=== Data for the task ===
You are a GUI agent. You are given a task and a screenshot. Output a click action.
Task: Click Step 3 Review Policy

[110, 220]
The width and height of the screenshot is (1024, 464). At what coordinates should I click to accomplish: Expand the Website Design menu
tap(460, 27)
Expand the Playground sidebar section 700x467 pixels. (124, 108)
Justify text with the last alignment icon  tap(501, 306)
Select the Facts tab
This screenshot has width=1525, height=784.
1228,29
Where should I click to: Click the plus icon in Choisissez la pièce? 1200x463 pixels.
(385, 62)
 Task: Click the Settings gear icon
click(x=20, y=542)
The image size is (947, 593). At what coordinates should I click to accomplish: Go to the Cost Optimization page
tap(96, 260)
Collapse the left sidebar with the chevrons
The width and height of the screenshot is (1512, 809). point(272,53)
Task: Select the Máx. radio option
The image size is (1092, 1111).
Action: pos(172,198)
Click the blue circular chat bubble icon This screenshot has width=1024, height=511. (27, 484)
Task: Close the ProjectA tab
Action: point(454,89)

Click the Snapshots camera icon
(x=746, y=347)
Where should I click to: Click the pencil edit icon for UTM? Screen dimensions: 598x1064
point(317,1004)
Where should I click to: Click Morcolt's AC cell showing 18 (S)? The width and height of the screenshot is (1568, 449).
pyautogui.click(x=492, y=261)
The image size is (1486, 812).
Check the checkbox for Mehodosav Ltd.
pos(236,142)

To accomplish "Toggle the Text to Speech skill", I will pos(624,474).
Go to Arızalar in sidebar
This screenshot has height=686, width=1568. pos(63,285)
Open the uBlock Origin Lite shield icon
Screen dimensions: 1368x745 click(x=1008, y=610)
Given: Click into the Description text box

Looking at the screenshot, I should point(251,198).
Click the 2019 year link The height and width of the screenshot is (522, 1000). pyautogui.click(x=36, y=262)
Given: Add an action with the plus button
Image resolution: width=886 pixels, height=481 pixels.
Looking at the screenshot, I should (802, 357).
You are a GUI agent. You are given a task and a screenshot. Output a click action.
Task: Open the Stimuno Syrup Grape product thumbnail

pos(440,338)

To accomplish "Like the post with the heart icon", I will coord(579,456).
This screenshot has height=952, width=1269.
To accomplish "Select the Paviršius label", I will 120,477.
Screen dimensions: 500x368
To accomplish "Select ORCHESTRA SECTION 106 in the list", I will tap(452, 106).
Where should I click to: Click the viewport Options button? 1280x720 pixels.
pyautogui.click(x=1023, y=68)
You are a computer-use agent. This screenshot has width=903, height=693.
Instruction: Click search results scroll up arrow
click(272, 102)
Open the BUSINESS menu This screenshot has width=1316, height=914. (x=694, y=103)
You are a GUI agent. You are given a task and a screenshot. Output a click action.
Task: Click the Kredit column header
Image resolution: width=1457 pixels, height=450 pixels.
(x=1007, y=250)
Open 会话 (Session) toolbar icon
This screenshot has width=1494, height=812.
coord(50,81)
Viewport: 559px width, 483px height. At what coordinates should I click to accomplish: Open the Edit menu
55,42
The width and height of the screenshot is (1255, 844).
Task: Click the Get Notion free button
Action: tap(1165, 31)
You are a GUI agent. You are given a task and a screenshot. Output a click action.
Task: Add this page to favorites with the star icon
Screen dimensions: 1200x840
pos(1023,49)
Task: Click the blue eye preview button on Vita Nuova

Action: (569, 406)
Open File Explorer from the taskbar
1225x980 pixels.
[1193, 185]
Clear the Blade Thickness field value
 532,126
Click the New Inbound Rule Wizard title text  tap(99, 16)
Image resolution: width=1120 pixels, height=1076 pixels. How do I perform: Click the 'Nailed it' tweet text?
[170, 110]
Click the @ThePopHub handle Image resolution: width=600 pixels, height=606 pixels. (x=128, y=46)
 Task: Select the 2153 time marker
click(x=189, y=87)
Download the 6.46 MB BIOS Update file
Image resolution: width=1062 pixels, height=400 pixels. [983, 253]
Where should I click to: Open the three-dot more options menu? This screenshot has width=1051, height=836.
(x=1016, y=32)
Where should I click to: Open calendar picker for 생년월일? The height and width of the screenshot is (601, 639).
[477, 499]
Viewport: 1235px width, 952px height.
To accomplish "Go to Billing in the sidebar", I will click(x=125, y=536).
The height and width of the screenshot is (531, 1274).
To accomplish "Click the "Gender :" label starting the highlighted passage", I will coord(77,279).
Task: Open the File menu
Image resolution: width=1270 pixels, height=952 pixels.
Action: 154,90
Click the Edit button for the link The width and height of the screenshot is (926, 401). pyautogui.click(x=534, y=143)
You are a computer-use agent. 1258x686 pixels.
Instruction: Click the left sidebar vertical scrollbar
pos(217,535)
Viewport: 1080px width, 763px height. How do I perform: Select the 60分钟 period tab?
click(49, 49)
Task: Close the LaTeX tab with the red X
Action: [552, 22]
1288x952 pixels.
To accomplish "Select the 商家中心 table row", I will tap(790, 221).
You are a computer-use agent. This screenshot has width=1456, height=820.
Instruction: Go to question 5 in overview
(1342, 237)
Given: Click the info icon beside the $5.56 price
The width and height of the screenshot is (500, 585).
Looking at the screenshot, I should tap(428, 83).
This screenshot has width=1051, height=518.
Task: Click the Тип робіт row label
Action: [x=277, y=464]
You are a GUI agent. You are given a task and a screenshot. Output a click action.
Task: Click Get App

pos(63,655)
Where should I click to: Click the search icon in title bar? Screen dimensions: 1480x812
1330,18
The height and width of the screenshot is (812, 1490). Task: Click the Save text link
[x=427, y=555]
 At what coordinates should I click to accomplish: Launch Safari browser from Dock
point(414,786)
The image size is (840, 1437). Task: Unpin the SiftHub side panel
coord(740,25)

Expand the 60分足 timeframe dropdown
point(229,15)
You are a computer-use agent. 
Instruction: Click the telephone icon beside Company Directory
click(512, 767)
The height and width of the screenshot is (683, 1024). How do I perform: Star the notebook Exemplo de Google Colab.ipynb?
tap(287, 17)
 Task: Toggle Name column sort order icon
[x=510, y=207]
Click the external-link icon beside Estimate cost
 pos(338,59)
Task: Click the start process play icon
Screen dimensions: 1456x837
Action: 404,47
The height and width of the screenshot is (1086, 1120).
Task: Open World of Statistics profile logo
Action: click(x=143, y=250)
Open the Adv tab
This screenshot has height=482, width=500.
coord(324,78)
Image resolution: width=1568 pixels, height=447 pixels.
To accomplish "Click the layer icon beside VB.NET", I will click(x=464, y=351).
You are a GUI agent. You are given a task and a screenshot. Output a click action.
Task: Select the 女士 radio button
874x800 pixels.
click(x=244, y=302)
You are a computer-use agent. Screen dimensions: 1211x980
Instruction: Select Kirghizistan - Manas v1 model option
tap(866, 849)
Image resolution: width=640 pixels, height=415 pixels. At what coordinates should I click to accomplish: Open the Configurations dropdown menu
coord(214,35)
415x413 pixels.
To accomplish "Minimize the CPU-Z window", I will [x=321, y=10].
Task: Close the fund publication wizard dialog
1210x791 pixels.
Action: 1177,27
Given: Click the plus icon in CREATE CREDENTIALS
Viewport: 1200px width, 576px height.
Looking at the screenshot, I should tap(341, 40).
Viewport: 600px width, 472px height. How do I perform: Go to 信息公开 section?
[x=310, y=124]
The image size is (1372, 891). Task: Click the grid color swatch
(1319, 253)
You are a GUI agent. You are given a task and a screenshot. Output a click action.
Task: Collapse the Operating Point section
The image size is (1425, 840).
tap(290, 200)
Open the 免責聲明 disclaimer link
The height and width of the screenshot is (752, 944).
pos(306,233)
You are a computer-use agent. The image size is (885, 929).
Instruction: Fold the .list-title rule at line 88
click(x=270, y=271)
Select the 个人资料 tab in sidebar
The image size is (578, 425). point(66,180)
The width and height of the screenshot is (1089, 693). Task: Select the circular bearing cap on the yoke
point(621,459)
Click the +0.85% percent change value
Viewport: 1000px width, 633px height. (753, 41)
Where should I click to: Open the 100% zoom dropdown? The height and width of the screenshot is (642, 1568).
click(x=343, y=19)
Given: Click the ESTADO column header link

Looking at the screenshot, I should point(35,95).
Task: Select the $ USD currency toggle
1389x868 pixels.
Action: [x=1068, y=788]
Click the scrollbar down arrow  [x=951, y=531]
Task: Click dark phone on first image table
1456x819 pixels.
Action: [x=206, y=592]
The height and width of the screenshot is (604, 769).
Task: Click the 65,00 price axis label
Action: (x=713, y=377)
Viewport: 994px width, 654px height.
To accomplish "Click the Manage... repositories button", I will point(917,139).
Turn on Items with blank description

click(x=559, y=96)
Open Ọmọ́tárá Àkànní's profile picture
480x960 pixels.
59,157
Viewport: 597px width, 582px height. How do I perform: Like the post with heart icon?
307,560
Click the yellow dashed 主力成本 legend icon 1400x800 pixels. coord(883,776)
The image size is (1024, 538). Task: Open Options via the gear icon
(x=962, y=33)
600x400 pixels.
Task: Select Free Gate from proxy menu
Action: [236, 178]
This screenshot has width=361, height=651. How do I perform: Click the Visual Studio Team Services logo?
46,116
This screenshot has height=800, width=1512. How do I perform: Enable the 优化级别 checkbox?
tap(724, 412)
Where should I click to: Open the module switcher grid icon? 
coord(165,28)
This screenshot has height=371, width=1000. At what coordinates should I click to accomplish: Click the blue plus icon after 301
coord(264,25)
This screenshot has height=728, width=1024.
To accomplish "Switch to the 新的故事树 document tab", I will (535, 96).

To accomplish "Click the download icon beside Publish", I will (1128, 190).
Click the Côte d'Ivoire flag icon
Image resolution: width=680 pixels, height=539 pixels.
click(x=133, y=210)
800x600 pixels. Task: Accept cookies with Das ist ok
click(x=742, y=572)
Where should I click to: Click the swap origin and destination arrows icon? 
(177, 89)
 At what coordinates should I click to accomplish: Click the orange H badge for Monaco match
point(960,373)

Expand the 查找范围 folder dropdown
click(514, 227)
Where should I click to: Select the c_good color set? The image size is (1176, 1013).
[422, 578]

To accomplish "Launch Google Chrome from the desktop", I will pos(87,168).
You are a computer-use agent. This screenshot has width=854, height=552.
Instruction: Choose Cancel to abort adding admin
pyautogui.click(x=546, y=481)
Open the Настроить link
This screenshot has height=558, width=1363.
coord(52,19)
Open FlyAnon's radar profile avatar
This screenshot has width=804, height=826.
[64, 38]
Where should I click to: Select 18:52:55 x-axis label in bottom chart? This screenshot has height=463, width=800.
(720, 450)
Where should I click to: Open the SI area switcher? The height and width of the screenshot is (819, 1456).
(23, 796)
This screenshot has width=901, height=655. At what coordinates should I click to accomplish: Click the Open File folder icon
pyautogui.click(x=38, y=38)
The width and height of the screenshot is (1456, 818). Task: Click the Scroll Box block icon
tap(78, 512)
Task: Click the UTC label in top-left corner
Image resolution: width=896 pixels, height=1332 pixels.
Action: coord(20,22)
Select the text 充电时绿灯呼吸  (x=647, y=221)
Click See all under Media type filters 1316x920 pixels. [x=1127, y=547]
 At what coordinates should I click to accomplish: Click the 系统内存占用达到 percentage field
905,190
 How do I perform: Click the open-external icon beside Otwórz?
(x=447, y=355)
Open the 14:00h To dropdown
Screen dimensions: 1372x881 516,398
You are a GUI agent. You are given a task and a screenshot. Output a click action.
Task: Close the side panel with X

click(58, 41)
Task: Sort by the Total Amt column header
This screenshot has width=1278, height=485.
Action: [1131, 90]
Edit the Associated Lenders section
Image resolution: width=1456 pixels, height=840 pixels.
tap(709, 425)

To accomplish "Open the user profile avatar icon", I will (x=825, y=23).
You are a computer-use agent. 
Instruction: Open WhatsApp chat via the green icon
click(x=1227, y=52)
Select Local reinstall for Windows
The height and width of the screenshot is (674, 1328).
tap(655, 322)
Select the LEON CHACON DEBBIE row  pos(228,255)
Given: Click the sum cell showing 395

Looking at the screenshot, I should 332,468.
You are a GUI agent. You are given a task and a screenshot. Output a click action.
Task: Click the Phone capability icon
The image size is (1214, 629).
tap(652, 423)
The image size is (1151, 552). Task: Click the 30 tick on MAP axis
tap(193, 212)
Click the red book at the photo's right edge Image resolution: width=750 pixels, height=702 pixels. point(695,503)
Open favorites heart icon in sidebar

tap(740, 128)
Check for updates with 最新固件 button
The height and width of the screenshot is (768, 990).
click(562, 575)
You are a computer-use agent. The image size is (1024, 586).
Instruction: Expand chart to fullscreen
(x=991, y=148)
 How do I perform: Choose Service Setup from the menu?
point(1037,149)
===
Copy out the lines from the very first one through the line containing "Justify text with", keeping both end lines.

You are a GUI agent. You are given a task and a screenshot. Output a click action.
Task: Click Step 3 Review Policy

[110, 220]
The width and height of the screenshot is (1024, 464). At what coordinates should I click to accomplish: Expand the Website Design menu
tap(460, 27)
Expand the Playground sidebar section 700x467 pixels. (124, 108)
Justify text with the last alignment icon  tap(501, 306)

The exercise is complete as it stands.